Data provided »
# # #
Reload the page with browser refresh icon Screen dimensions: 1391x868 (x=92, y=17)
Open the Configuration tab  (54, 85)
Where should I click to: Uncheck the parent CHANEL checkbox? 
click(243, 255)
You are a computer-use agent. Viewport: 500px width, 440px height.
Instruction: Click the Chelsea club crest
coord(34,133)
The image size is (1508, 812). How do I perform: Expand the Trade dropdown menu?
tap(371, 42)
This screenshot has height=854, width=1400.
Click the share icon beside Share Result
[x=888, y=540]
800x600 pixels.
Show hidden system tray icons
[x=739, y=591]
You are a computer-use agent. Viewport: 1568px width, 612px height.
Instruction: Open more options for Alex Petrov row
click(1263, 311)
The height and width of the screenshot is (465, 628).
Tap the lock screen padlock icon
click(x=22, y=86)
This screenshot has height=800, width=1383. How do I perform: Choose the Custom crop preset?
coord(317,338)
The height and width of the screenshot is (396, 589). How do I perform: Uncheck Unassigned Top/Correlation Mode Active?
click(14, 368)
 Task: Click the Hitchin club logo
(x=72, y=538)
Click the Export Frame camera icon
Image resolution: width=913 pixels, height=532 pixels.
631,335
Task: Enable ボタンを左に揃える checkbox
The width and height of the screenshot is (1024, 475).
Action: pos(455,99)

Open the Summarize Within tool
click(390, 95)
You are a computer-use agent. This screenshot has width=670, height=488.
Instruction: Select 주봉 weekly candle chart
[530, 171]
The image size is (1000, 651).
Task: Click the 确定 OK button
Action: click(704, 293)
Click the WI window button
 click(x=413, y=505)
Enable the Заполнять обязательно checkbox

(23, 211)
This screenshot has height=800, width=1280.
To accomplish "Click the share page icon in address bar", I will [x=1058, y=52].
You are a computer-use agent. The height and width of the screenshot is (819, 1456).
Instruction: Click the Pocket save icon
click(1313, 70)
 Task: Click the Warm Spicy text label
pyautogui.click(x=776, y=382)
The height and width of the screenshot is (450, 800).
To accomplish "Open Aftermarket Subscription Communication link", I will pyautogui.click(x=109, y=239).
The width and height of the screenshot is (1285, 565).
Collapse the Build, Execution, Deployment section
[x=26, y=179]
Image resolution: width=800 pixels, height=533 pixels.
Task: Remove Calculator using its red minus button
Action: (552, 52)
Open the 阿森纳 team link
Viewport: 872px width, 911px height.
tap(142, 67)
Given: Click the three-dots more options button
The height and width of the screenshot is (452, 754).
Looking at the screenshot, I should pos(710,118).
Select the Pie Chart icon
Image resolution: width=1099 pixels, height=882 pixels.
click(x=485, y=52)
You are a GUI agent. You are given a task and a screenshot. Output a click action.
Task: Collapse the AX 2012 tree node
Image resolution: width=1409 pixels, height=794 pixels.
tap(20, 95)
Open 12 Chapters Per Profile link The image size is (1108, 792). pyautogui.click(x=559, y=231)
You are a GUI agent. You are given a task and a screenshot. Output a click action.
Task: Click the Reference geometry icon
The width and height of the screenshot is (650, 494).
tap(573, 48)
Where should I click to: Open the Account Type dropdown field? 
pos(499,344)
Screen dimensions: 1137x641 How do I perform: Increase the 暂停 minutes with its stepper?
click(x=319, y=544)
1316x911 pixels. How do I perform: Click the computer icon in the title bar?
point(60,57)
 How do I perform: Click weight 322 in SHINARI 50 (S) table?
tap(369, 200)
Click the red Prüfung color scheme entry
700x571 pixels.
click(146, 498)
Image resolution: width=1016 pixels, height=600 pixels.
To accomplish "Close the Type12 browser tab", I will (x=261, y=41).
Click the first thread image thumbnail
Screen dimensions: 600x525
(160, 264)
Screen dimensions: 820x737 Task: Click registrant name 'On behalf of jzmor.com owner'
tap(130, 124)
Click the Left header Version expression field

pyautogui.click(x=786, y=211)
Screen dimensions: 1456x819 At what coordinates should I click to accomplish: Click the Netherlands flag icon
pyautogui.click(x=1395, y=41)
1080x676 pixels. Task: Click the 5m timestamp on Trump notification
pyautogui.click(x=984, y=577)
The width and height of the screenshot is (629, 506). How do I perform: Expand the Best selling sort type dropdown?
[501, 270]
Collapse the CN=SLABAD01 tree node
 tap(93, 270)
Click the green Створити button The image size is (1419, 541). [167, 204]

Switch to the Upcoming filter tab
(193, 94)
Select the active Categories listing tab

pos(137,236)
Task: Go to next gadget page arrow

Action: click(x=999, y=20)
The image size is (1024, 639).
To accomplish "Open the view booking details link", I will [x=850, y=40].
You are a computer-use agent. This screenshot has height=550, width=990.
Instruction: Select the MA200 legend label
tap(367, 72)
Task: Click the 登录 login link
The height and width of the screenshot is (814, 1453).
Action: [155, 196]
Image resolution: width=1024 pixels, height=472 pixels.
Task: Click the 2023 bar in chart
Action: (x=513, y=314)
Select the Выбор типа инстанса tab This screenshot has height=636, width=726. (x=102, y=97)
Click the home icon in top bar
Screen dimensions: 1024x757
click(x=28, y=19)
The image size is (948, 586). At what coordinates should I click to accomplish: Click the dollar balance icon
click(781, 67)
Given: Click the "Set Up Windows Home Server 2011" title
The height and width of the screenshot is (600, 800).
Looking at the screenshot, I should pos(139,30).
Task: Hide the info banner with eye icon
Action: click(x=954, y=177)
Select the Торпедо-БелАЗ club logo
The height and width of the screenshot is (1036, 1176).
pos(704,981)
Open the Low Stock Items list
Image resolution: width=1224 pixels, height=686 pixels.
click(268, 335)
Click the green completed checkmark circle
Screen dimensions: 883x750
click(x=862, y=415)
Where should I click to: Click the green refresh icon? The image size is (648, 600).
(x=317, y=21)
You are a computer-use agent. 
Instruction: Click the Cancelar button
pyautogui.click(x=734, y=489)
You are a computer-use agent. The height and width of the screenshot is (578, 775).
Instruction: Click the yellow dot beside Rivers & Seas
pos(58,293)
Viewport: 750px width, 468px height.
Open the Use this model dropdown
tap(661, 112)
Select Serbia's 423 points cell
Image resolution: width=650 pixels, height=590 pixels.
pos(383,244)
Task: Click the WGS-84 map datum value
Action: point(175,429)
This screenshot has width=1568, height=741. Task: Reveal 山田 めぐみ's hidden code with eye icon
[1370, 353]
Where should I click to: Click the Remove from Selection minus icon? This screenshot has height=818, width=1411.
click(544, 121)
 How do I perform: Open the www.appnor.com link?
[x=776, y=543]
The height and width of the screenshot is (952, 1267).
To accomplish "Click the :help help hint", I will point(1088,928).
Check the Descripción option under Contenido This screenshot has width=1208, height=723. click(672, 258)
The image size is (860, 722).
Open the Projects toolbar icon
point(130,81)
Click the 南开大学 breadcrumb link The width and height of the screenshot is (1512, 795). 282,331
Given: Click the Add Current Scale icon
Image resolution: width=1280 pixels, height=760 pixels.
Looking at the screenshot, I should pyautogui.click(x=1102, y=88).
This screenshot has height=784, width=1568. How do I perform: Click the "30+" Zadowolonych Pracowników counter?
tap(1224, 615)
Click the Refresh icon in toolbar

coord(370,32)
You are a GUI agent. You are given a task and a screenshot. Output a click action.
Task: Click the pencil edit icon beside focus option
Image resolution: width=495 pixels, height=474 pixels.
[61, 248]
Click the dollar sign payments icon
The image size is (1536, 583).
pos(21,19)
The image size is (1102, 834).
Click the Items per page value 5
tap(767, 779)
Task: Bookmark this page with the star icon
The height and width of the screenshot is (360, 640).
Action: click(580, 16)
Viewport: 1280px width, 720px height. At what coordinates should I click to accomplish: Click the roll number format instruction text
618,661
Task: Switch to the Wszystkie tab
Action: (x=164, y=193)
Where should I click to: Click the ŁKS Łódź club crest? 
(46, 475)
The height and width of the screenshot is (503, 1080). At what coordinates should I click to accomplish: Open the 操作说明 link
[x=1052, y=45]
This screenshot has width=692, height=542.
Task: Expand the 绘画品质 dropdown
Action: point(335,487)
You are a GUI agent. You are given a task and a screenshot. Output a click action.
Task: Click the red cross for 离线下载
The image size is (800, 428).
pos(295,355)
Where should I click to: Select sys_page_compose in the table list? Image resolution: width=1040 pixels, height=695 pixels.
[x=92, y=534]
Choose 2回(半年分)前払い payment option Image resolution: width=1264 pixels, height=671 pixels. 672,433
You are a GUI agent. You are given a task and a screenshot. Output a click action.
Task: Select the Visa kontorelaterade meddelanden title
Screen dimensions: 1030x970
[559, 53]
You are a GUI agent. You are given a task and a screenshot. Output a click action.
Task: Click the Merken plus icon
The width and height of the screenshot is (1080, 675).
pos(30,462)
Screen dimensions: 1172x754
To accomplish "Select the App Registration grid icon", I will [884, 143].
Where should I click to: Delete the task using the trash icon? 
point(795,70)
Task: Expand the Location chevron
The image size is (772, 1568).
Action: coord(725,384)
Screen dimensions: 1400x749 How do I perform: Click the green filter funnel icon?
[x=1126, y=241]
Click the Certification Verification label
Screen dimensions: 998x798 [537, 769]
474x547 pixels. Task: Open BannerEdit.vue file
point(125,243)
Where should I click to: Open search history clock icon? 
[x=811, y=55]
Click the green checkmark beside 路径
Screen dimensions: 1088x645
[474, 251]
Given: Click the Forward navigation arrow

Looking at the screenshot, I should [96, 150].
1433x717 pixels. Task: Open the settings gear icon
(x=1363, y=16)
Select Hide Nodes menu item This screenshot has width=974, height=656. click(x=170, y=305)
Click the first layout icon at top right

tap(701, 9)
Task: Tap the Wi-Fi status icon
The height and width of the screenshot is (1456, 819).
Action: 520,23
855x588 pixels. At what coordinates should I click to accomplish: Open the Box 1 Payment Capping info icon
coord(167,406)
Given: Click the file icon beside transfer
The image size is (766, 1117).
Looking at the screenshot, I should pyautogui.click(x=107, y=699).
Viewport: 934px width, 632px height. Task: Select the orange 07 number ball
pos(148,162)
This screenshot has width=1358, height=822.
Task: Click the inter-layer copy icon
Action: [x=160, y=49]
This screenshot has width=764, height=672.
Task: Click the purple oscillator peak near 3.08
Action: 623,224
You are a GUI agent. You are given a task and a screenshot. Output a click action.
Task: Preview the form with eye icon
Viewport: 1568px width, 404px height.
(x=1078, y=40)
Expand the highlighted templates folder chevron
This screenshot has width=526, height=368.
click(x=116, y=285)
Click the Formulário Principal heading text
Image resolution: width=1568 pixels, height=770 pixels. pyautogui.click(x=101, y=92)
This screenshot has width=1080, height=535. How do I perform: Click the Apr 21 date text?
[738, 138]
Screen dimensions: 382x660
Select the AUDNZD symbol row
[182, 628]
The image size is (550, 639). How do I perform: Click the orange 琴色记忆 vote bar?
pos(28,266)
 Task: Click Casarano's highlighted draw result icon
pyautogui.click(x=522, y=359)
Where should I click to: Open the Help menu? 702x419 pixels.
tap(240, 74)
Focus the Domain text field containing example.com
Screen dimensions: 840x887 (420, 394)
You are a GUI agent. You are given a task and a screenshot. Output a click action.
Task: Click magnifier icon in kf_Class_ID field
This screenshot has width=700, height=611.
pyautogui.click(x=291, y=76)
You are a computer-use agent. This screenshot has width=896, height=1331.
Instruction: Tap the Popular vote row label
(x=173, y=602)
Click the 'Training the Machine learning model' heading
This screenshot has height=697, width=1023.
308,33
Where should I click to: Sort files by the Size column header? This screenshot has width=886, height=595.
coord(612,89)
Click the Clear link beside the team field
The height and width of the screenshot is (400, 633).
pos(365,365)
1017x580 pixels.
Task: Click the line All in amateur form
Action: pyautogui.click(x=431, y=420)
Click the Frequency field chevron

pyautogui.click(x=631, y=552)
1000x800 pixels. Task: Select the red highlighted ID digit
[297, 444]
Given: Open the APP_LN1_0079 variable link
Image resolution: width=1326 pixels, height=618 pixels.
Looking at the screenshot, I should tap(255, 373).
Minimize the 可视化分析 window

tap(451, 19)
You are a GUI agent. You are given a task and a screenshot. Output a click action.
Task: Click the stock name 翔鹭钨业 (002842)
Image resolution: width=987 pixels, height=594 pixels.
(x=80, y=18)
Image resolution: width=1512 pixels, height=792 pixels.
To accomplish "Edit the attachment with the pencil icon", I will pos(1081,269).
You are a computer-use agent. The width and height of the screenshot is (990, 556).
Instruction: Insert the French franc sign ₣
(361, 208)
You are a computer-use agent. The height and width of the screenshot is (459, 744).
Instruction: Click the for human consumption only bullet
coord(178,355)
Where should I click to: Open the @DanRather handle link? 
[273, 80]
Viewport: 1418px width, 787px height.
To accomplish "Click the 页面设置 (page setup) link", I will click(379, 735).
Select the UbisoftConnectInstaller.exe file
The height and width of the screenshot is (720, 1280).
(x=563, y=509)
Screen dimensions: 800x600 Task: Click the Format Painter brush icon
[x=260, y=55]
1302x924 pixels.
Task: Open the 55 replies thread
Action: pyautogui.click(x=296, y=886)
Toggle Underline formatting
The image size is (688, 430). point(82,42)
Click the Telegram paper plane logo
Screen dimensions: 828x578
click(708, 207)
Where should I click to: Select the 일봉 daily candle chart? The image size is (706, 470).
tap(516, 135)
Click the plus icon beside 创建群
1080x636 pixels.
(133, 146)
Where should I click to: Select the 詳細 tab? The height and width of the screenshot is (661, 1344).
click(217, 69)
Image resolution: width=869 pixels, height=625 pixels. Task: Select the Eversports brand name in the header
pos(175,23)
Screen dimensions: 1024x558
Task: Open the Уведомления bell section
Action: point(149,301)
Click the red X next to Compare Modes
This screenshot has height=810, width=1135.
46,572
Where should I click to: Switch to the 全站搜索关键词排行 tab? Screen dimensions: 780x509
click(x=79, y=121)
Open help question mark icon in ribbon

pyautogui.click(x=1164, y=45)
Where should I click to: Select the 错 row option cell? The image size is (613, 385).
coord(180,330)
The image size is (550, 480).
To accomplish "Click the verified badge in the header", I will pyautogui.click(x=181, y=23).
# # #
What you need to do » Using the data above, print exactly the lines from the line that contains "This screenshot has height=800, width=1383." through the line that contains "has width=670, height=488.", with both included.

Response »
This screenshot has height=800, width=1383. How do I perform: Choose the Custom crop preset?
coord(317,338)
The height and width of the screenshot is (396, 589). How do I perform: Uncheck Unassigned Top/Correlation Mode Active?
click(14, 368)
 Task: Click the Hitchin club logo
(x=72, y=538)
Click the Export Frame camera icon
Image resolution: width=913 pixels, height=532 pixels.
631,335
Task: Enable ボタンを左に揃える checkbox
The width and height of the screenshot is (1024, 475).
Action: pos(455,99)

Open the Summarize Within tool
click(390, 95)
You are a computer-use agent. This screenshot has width=670, height=488.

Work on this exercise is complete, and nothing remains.